The selection sorting algorithm cannot guarantee that the relative order of depositors with deposits of 500,000 before sorting remains unchanged. This is the "instability" of the selection sorting algorithm.
How to verify the algorithm?
Verification Algorithm – Logarithmizer (An instrument for comparing arrays)

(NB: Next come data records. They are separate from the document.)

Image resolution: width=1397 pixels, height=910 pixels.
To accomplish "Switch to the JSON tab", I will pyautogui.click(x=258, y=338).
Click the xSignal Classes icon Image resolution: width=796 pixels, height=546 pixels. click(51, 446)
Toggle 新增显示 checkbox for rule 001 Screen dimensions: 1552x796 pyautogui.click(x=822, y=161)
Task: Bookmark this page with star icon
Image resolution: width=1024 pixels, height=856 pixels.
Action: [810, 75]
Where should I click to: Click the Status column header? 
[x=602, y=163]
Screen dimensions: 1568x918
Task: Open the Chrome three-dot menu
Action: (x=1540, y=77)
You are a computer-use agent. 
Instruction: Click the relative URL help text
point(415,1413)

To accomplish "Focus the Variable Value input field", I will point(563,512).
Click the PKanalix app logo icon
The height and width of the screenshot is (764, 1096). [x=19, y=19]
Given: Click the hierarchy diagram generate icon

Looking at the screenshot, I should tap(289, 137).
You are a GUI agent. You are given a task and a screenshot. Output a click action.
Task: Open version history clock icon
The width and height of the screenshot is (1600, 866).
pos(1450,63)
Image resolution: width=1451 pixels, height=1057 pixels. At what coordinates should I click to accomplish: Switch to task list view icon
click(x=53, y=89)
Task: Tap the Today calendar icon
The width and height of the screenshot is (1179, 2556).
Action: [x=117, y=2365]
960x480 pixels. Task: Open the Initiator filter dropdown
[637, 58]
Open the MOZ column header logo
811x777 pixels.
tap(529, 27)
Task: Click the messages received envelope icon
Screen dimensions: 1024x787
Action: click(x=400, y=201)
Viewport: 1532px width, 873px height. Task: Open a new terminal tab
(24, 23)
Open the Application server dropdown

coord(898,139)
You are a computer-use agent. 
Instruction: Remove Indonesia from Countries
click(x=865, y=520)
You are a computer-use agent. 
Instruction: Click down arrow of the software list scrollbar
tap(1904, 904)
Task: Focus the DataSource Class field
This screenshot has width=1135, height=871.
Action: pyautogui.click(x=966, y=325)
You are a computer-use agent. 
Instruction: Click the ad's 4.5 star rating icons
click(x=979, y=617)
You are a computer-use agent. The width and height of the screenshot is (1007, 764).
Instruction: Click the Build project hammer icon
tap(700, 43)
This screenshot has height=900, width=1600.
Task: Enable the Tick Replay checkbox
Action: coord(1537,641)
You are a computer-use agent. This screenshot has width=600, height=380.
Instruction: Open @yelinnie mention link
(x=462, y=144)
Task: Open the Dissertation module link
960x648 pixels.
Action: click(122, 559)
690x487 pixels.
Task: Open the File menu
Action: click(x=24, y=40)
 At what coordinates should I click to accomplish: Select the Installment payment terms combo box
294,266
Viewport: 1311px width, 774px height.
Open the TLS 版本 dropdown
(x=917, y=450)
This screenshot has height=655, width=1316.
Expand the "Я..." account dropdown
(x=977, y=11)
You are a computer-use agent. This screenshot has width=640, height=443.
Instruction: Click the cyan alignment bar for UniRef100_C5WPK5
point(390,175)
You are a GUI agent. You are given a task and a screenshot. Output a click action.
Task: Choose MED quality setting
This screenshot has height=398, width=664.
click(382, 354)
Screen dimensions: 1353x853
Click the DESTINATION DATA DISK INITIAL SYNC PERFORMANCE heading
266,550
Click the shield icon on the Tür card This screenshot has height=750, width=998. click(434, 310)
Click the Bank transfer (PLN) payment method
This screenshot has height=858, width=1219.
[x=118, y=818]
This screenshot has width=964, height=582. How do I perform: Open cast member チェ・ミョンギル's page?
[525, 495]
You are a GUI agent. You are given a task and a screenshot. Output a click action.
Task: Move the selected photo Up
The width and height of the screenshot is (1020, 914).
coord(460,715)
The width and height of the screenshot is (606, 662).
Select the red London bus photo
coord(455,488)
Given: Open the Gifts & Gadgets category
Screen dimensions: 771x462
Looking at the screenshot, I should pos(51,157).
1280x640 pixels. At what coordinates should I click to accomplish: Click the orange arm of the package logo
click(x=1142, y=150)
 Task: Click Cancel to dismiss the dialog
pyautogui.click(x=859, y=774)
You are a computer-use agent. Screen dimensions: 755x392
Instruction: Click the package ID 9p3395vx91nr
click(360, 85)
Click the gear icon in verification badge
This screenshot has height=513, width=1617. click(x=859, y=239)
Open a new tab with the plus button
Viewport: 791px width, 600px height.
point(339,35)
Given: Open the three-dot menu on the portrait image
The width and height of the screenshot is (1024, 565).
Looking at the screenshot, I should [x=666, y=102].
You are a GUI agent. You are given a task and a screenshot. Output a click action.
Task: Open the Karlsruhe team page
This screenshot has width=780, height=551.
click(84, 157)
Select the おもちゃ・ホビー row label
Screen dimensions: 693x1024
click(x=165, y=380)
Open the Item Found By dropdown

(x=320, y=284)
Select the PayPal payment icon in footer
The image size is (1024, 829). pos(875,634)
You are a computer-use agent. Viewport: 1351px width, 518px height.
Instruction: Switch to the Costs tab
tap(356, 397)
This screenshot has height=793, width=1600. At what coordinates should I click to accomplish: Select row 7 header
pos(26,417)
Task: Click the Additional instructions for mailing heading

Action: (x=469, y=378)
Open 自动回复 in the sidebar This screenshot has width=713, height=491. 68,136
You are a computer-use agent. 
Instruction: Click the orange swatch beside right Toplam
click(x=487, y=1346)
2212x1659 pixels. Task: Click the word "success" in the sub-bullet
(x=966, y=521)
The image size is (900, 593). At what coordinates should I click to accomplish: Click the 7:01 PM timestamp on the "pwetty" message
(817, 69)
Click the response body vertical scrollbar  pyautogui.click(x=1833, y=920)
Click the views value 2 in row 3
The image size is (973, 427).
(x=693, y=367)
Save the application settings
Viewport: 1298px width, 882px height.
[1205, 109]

- Visual observation – only used for test code, not engineering code, because: it is error-prone; it cannot be seen with the naked eye when the sample is large. So the steps start from item 2:
- Generate enough random samples
- Calculate sample results using the correct algorithm
- Compare the results of verified algorithms
Generate enough random samples
Generate an array, the number is specified by the parameter, then create a random object, and then generate a random integer for each subscript of the array. The maximum value of the random integer is specified by the parameter. The code is as follows:
private int[] generateRandomArray(int len, int max) {
int[] arr = new int[len];
Random r = new Random();
for (int i = 0; i < arr.length; i++) {
arr[i] = r.nextInt(max);
}
return arr;
}
Compare two arrays for equality
If the lengths are not equal, the arrays must be unequal. Otherwise, traverse the two arrays and take out the values in the corresponding subscripts of the two arrays. For comparison, if unequal is found, unequal will be returned. If no unequal is found at the end of the traversal , then the return is equal, the code is as follows:
private boolean checkArrayEquals(int[] arr1, int[] arr2) {
if (arr1.length != arr2.length) {
return false;
}
for (int i = 0; i < arr1.length; i++) {
if (arr1[i] != arr2[i]) {
return false;
}
}
return true;
}
Auxiliary printing of the first N elements of a large array
Since there are too many values in a large array, it is inconvenient to print them all. In a sorting scenario, only checking whether the first N elements are in order can roughly reflect the order of the entire array. The code is as follows:
private void printFirstN(int[] arr, int n) {
System.out.print("first-" + n + ": ");
for (int i = 0; i < n; i++) {
System.out.print(arr[i] + " ");
}
System.out.println();
}
Main functions of the verification algorithm
After completing the auxiliary function previously, you can write the main function. First randomly generate an array of 10,000 elements, and then copy one to get two copies. One is used for sorting by our own sorting algorithm, and the other is used for sorting by the standard sorting function. Then compare the results of the two sorting algorithms. ,code show as below:
public void test_data_checker() {
for (int i = 0; i < 10; i++) {
int[] arr = generateRandomArray(10000, 10000);
int[] arr2 = new int[arr.length];
System.arraycopy(arr, 0, arr2, 0, arr.length);
printFirstN(arr, 10);
SelectionSort.sort2(arr);
Arrays.sort(arr2);
printFirstN(arr, 10);
printFirstN(arr2, 10);
boolean b = checkArrayEquals(arr, arr2);
if (!b) {
throw new RuntimeException("排序结果与标准排序算法不一致");
}
}
}
Wrap the above logic in a loop and loop multiple times. If the result is different at one time, an exception message will be thrown.